═════ GIVEN RECORDS

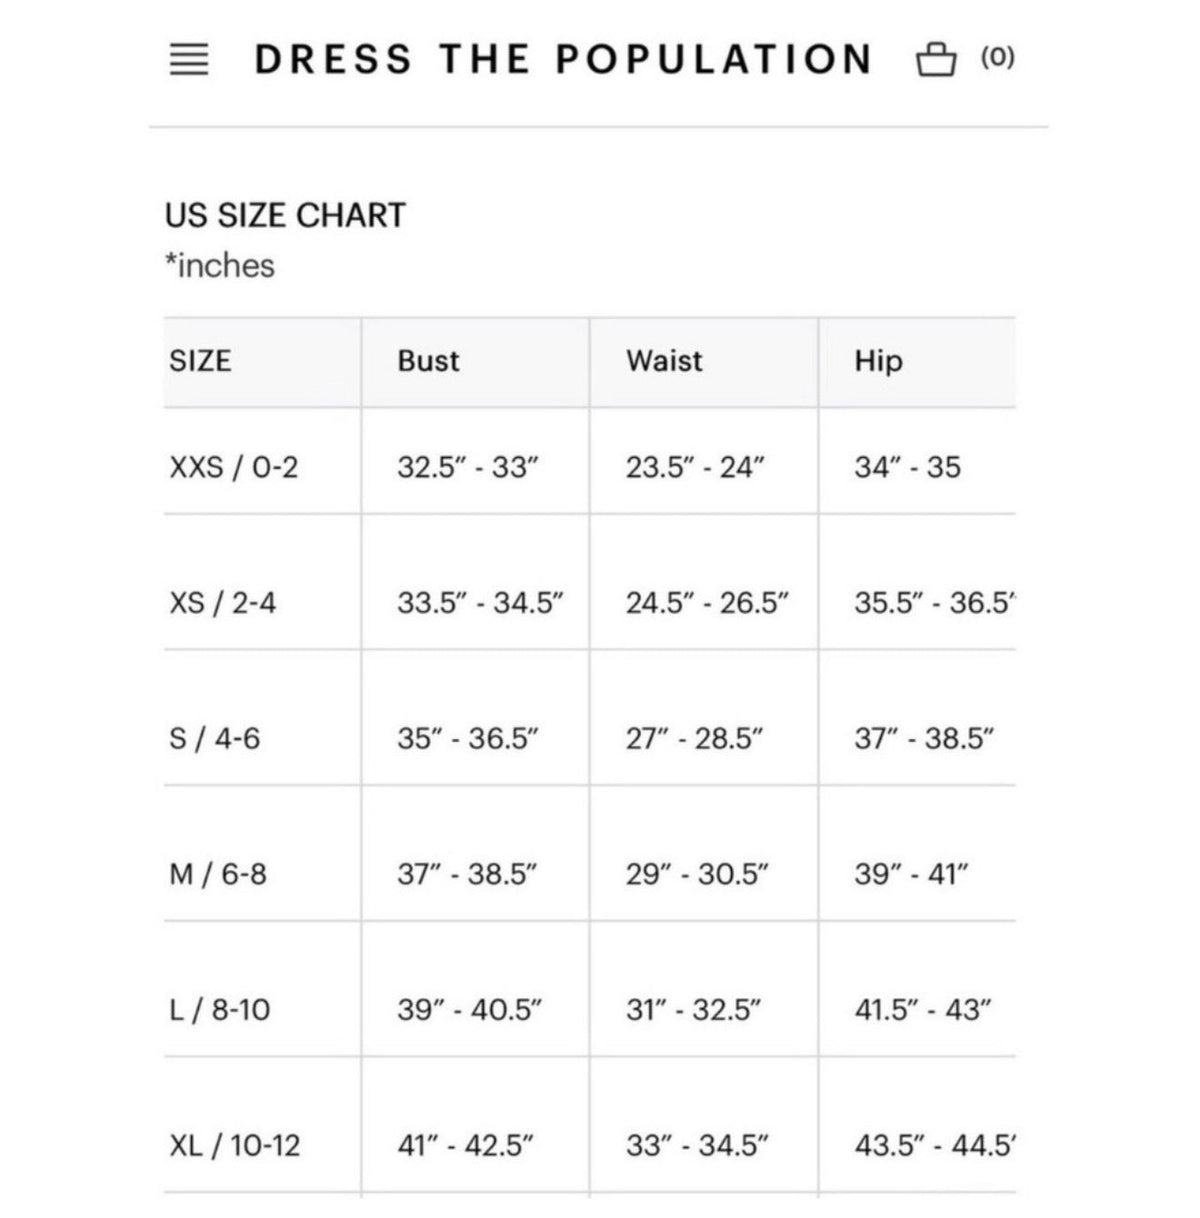Click the M / 6-8 size row
Viewport: 1200px width, 1218px height.
590,875
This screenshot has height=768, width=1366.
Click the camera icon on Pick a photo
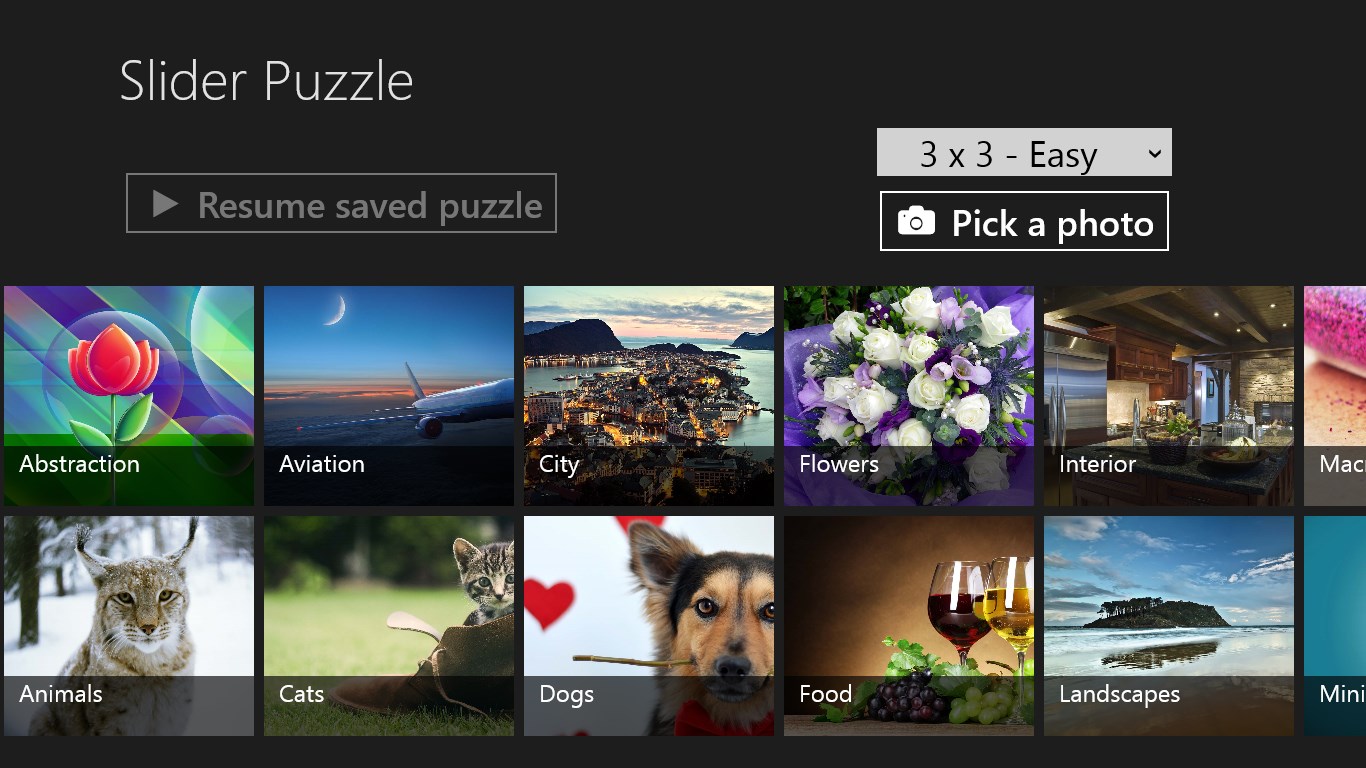click(x=914, y=222)
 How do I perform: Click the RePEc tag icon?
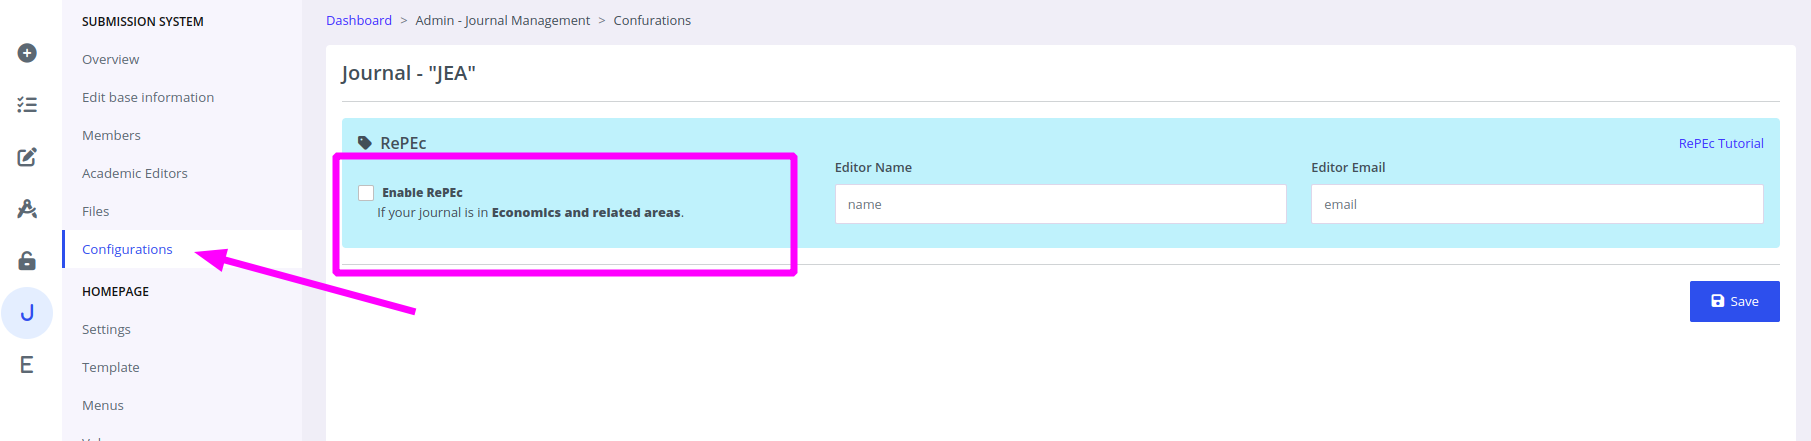[365, 143]
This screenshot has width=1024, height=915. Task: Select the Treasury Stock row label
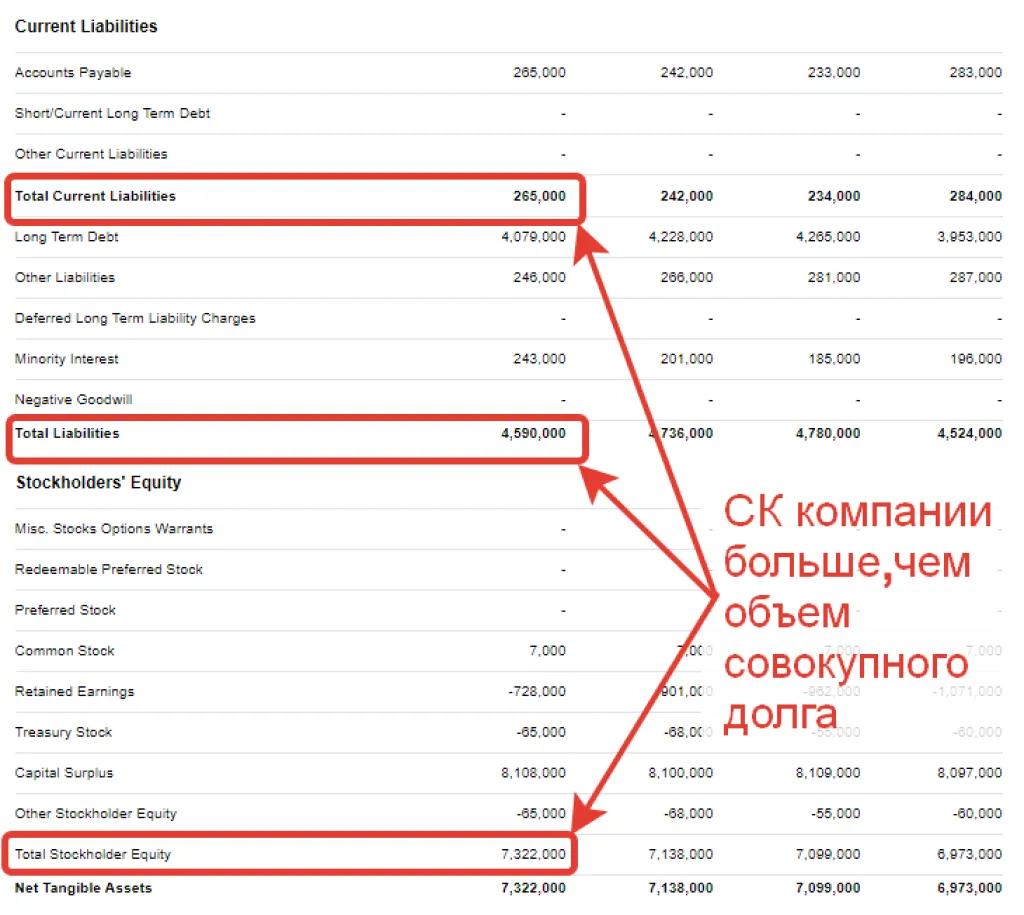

══════════

Could you transcribe exactly the lines from the line containing "How do I perform: Click the RePEc tag icon?" through the final line of the records, both included, and nothing beyond them? The pictures should be left out.

ANSWER BOX =>
 How do I perform: Click the RePEc tag icon?
[365, 143]
This screenshot has width=1024, height=915. Task: Select the Treasury Stock row label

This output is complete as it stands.